> **Objective**
In the passage on the Bhavachakra below, write out the part that opens with the words containing "bhavachakra nepal" and closes with "birth and death.", switching "transmigration" to "rebirth".

> **Source extract**
________________________________________

All religions say “if you follow our religion, you will be saved.” From what? From hell, from suffering, from pain. That is symbolized by the Bhavachakra. Some people call it the wheel of samsara.

bhavachakra nepal

Here you see all the classes of living beings who are recycling continually in transmigration. Driven by the consequences of their previous actions, they constantly repeat: they are born, they live, they repeat the consequences of their former actions, and they add to them by producing more mistaken actions. Because of that, when they die, the cycle has to repeat again and again. Unresolved consequences propel the wheel. Moksha ultimately is about being freed from the cycles of birth and death.

When you study these religions deeply, you understand that you cannot be liberated from the cycle in nature simply because you believe in something. You are liberated from a cycle in nature when you change the causes that produced the cycle.

Throughout the scriptures of Christianity, it is stated repeatedly that no adulterer, fornicator, liar, thief, or murderer can go to heaven. All the religious mythologies show that the way to become free from suffering and from the regions of hell is by destroying what binds you to it. that is the symbol of John the Baptist being beheaded, the symbol of Jesus being crucified, of Peter being crucified, of all the martyr's: we need the death of the ego, death of pride, death of lust, death of anger. When those elements are dead then what was trapped in them is freed. When the parts of ourselves that are trapped in them are freed, nothing binds us to hell any longer. We are only caught and bound to hell, to suffering, because of the actions that we ourselves produced. Until the consequences of those actions are satisfied and the causes of them are eliminated, that bondage will remain. That is all hell is for. The hell realms are real, but they are not eternal damnation or eternal punishment. They are just nature’s recycling plant. They are how divinity cleans souls who did not clean themselves. Once those souls are cleaned, they are pushed back into the wheel to try again, to try to become something more than just an animal, just a slave. There is no eternal damnation or eternal punishment; that notion is absurd, and was invented by people who wanted to keep their churches full. The suffering of hell is long and painful, but has a limit: when the ego is dead, there is no need for the soul to be in hell any more. Yet, it takes a long time for hell to clean the soul, and it is very painful, so it is best to avoid it. We can do so by finding real freedom and liberation now, by changing how we act, how we behave, and by destroying our defects ourselves.

________________________________________

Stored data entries

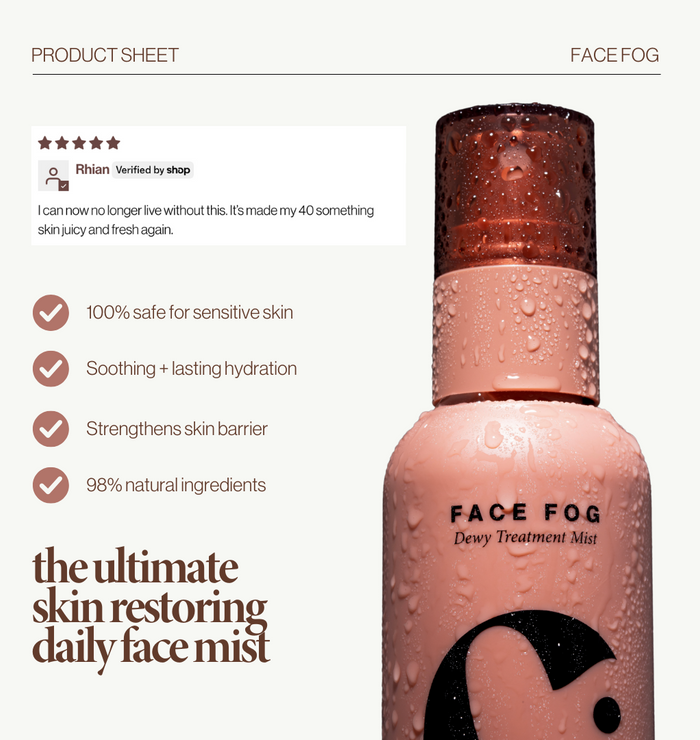Click the third star in the review rating
The height and width of the screenshot is (740, 700).
coord(79,143)

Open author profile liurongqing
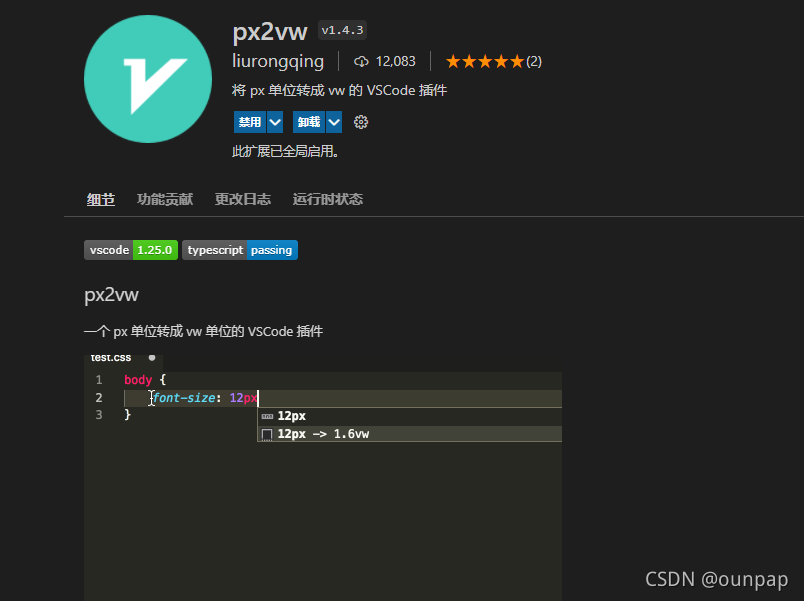click(277, 61)
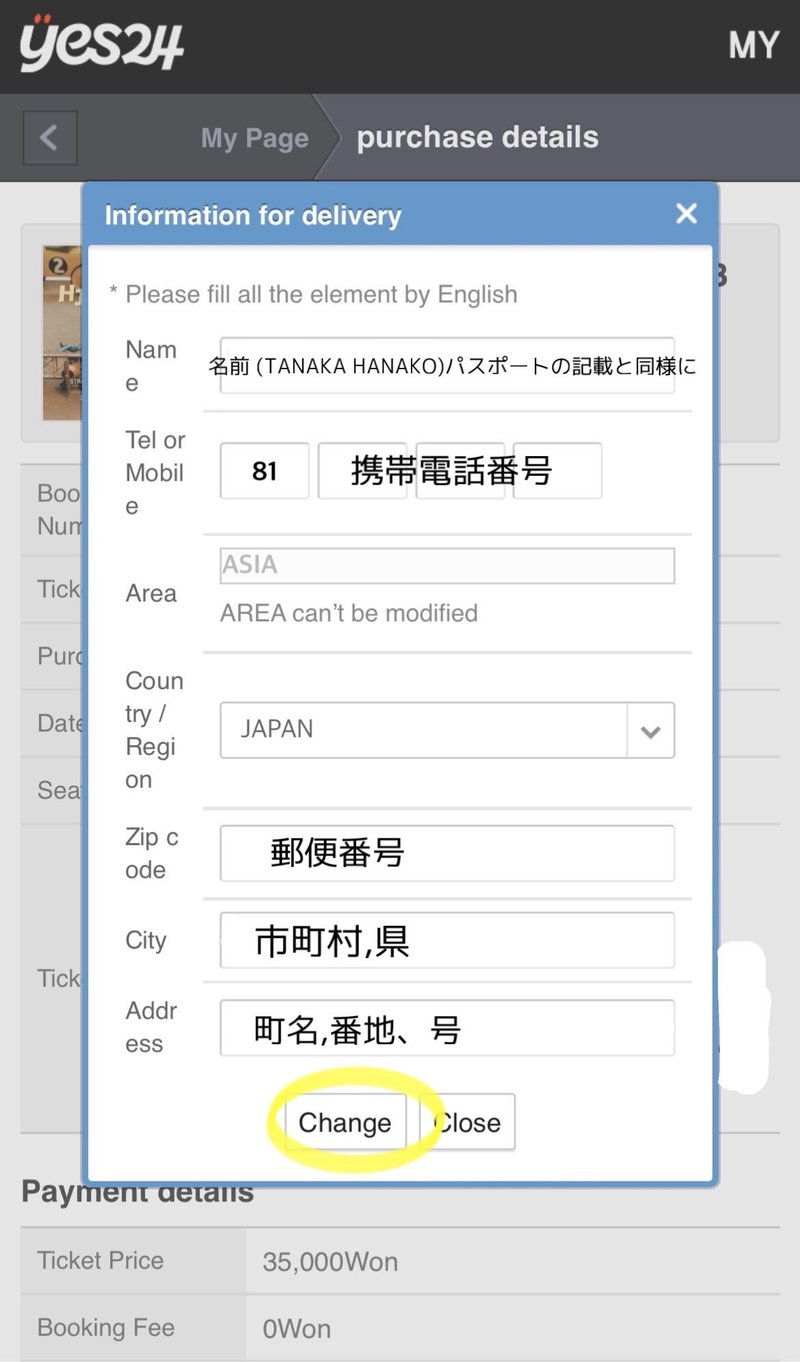Click the last phone number box
The image size is (800, 1362).
point(557,470)
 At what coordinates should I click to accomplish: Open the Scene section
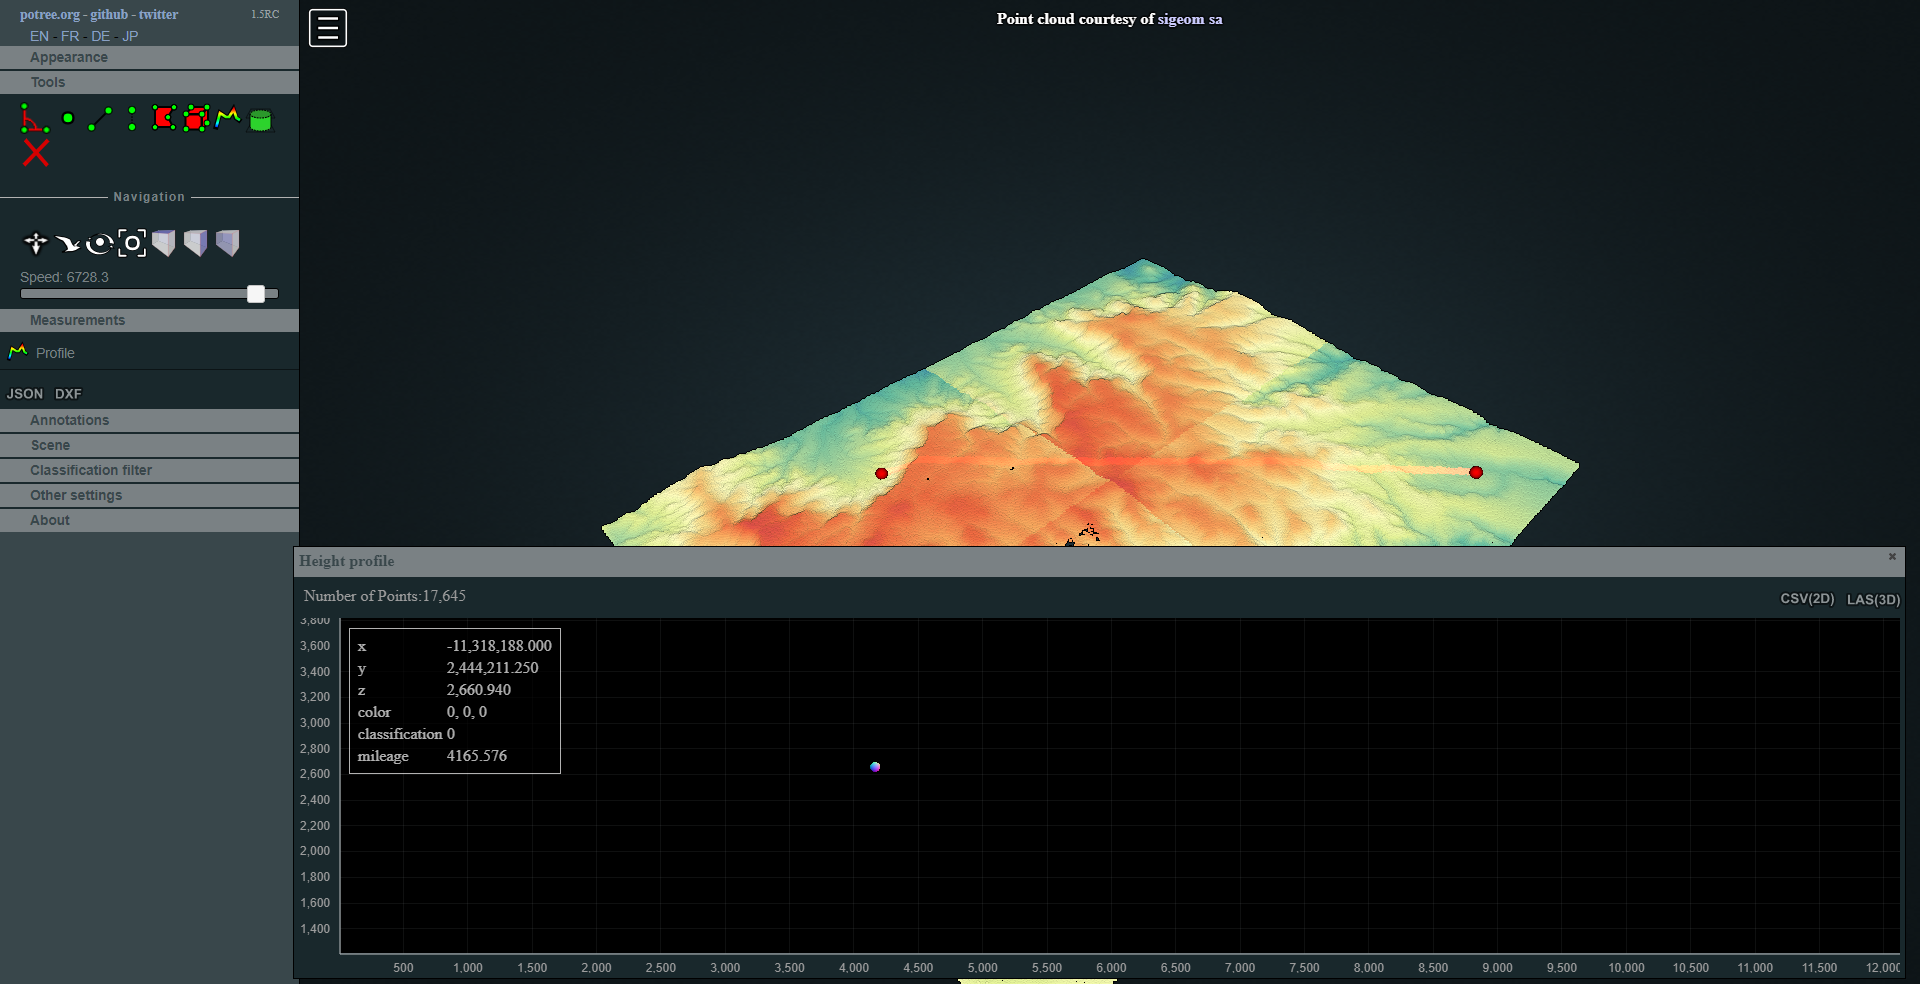[50, 445]
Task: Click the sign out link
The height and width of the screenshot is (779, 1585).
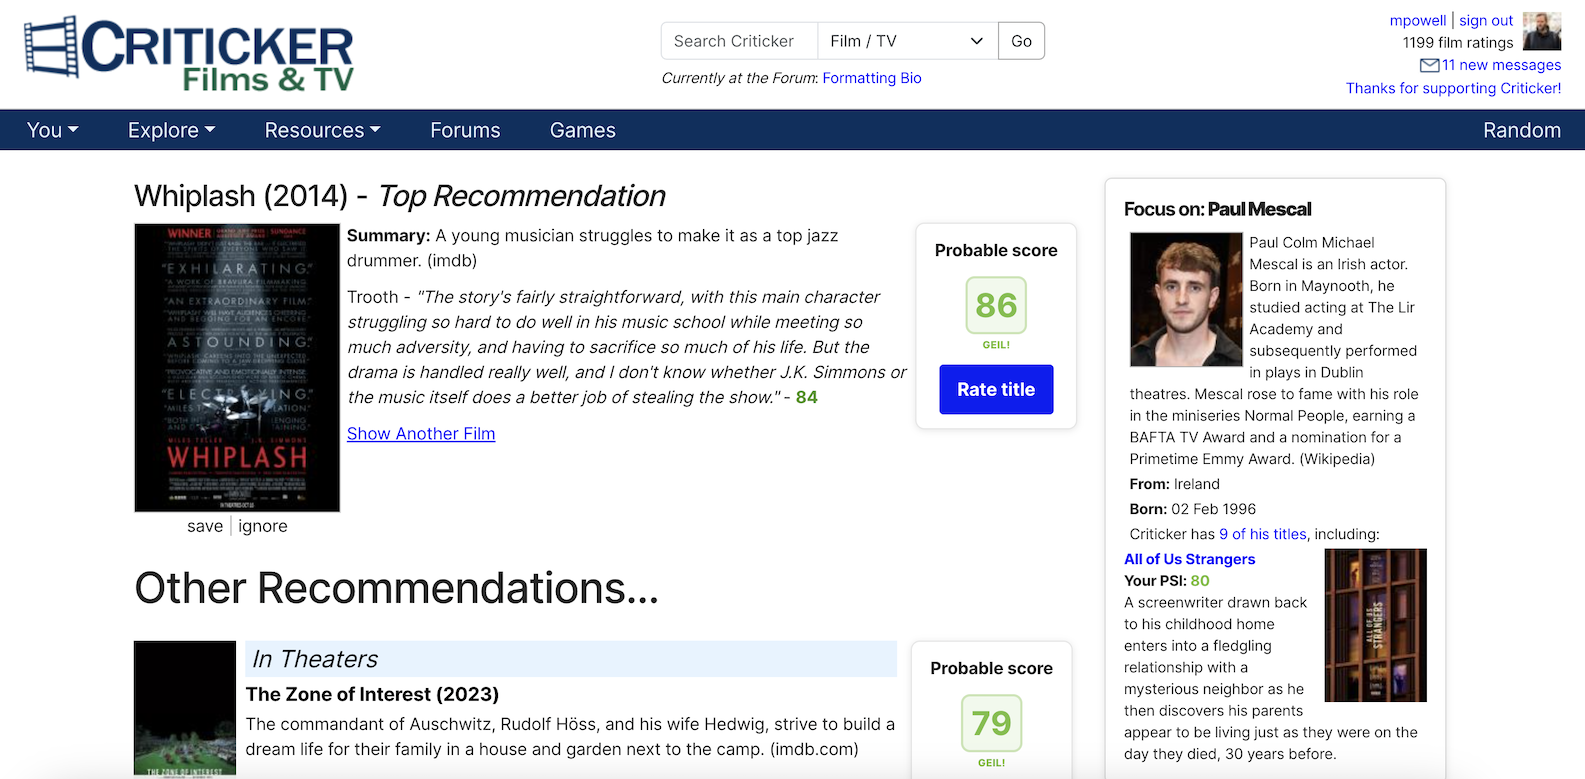Action: (x=1485, y=20)
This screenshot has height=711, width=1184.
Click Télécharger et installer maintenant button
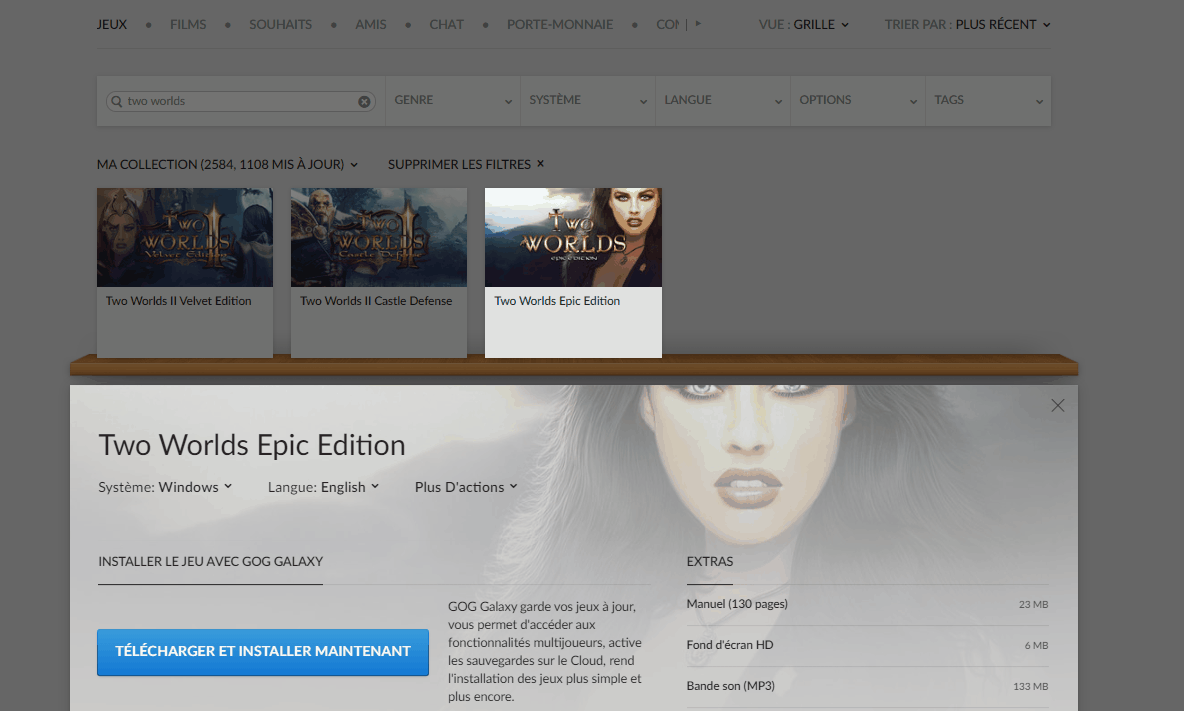(x=263, y=651)
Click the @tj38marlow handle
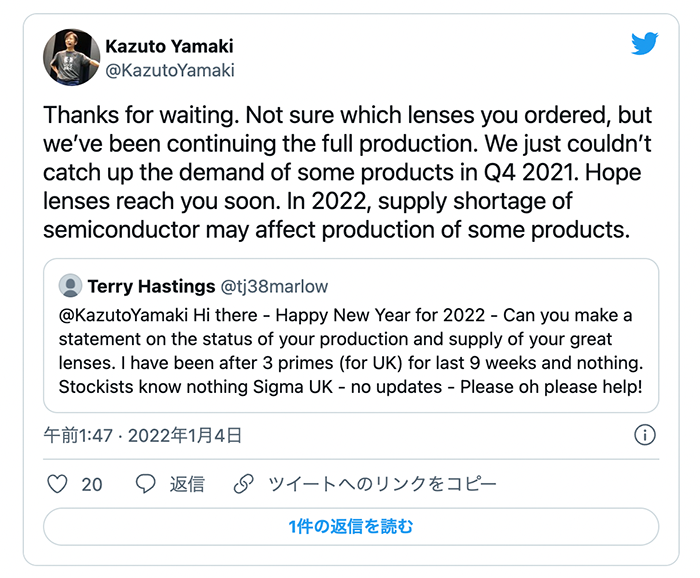 [x=275, y=287]
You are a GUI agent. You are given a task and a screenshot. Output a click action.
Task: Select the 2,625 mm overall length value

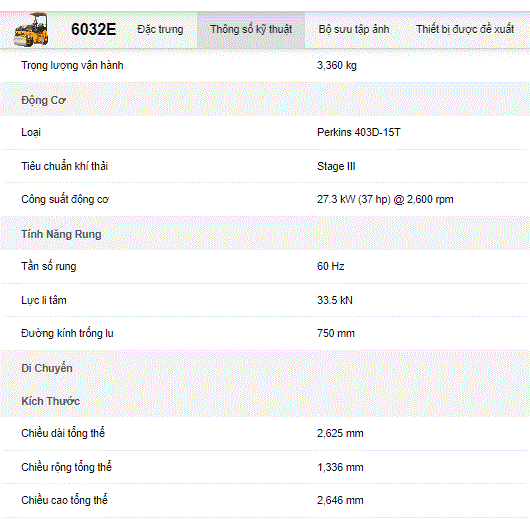(x=340, y=433)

________________________________________

> **Written reply**
bhavachakra nepal

Here you see all the classes of living beings who are recycling continually in rebirth. Driven by the consequences of their previous actions, they constantly repeat: they are born, they live, they repeat the consequences of their former actions, and they add to them by producing more mistaken actions. Because of that, when they die, the cycle has to repeat again and again. Unresolved consequences propel the wheel. Moksha ultimately is about being freed from the cycles of birth and death.